There are two ways you could accomplish fan-out of an Amazon Kinesis stream:
Use Amazon Kinesis Analytics to copy records to additional streams
Trigger an AWS Lambda function to copy records to another stream
Option 1: Using Amazon Kinesis Analytics to fan-out
You can use Amazon Kinesis Analytics to generate a new stream from an existing stream.
From the Amazon Kinesis Analytics documentation:
Amazon Kinesis Analytics applications continuously read and process streaming data in real-time. You write application code using SQL to process the incoming streaming data and produce output. Then, Amazon Kinesis Analytics writes the output to a configured destination.

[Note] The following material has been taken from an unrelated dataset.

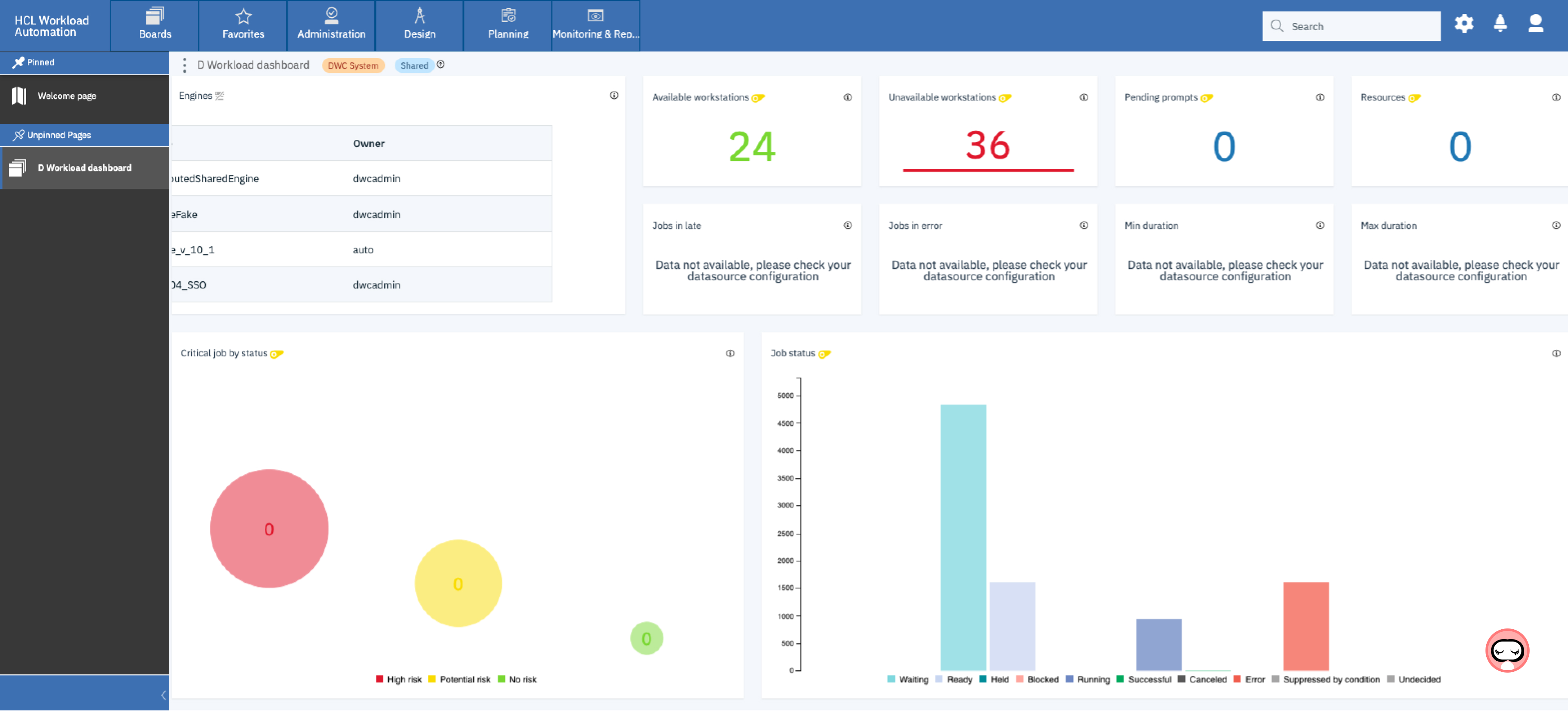Expand the Monitoring & Reporting menu
The height and width of the screenshot is (711, 1568).
coord(595,25)
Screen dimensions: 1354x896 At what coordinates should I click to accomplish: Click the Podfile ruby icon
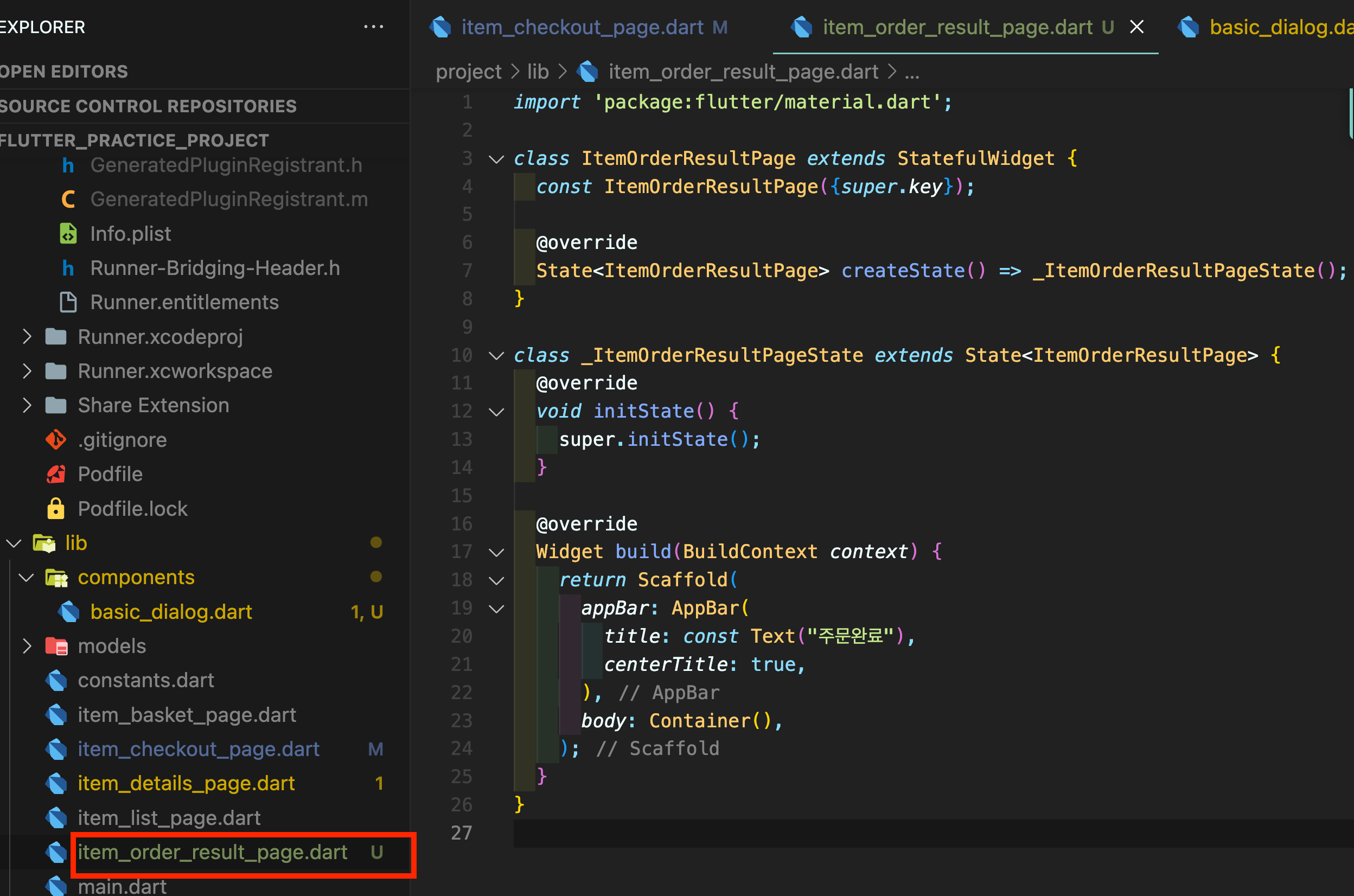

Fan-out is mentioned in the Application Code section:
You can also write SQL queries that run independent of each other. For example, you can write two SQL statements that query the same in-application stream, but send output into different in-applications streams.
I managed to implement this as follows:
Created three streams: input, output1, output2
Created two Amazon Kinesis Analytics applications: copy1, copy2
The Amazon Kinesis Analytics SQL application looks like this:
CREATE OR REPLACE STREAM "DESTINATION_SQL_STREAM"
(log VARCHAR(16));
CREATE OR REPLACE PUMP "COPY_PUMP1" AS
INSERT INTO "DESTINATION_SQL_STREAM"
SELECT STREAM "log" FROM "SOURCE_SQL_STREAM_001";
This code creates a pump (think of it as a continual select statement) that selects from the input stream and outputs to the output1 stream. I created another identical application that outputs to the output2 stream.
To test, I sent data to the input stream:
#!/usr/bin/env python
import json, time
from boto import kinesis
kinesis = kinesis.connect_to_region("us-west-2")
i = 0
while True:
data={}
data['log'] = 'Record ' + str(i)
i += 1
print data
kinesis.put_record("input", json.dumps(data), "key")
time.sleep(2)
I let it run for a while, then displayed the output using this code:
from boto import kinesis
kinesis = kinesis.connect_to_region("us-west-2")
iterator = kinesis.get_shard_iterator('output1', 'shardId-000000000000', 'TRIM_HORIZON')['ShardIterator']
records = kinesis.get_records(iterator, 5)
print [r['Data'] for r in records['Records']]
The output was:
[u'{"LOG":"Record 0"}', u'{"LOG":"Record 1"}', u'{"LOG":"Record 2"}', u'{"LOG":"Record 3"}', u'{"LOG":"Record 4"}']
I ran it again for output2 and the identical output was shown.
Option 2: Using AWS Lambda
If you are fanning-out to many streams, a more efficient method might be to create an AWS Lambda function:
Triggered by Amazon Kinesis stream records
That writes records to multiple Amazon Kinesis 'output' streams
You could even have the Lambda function self-discover the output streams based on a naming convention (eg any stream named app-output-*).
There is a github repo from Amazon lab providing the fanout using lambda. https://github.com/awslabs/aws-lambda-fanout . Also read "Transforming a synchronous Lambda invocation into an asynchronous one" on https://medium.com/retailmenot-engineering/building-a-high-throughput-data-pipeline-with-kinesis-lambda-and-dynamodb-7d78e992a02d , which is critical to build a truly asynchronous processing.
There are two AWS native solutions to fanning out Kinesis streams that don't require AWS Firehose or AWS Lambda.
Similar to Kafka consumer groups, Kinesis has the application name. Every consumer to the stream can provide a unique application name. If two consumer has the same application name, then messages are distributed between them. To fan out the stream, provide a different application name for those consumers that you want to receive the same messages from the stream. Kinesis will, under the hood, create new DynamoDB tables to keep track of each consumer for each new application so that they can consume messages at a different rate, etc.
Use Kinesis Enhanced Fan-Out for higher throughput (up to 2MiB per second) and this does not count towards your global read limit. At the time of writing, there is a limit of 20 "enhanced fan-out" consumers per stream.
One caveat as far I am aware with these two options is that you need to use the Kinesis Client Library (KCL) (and not the raw AWS SDK).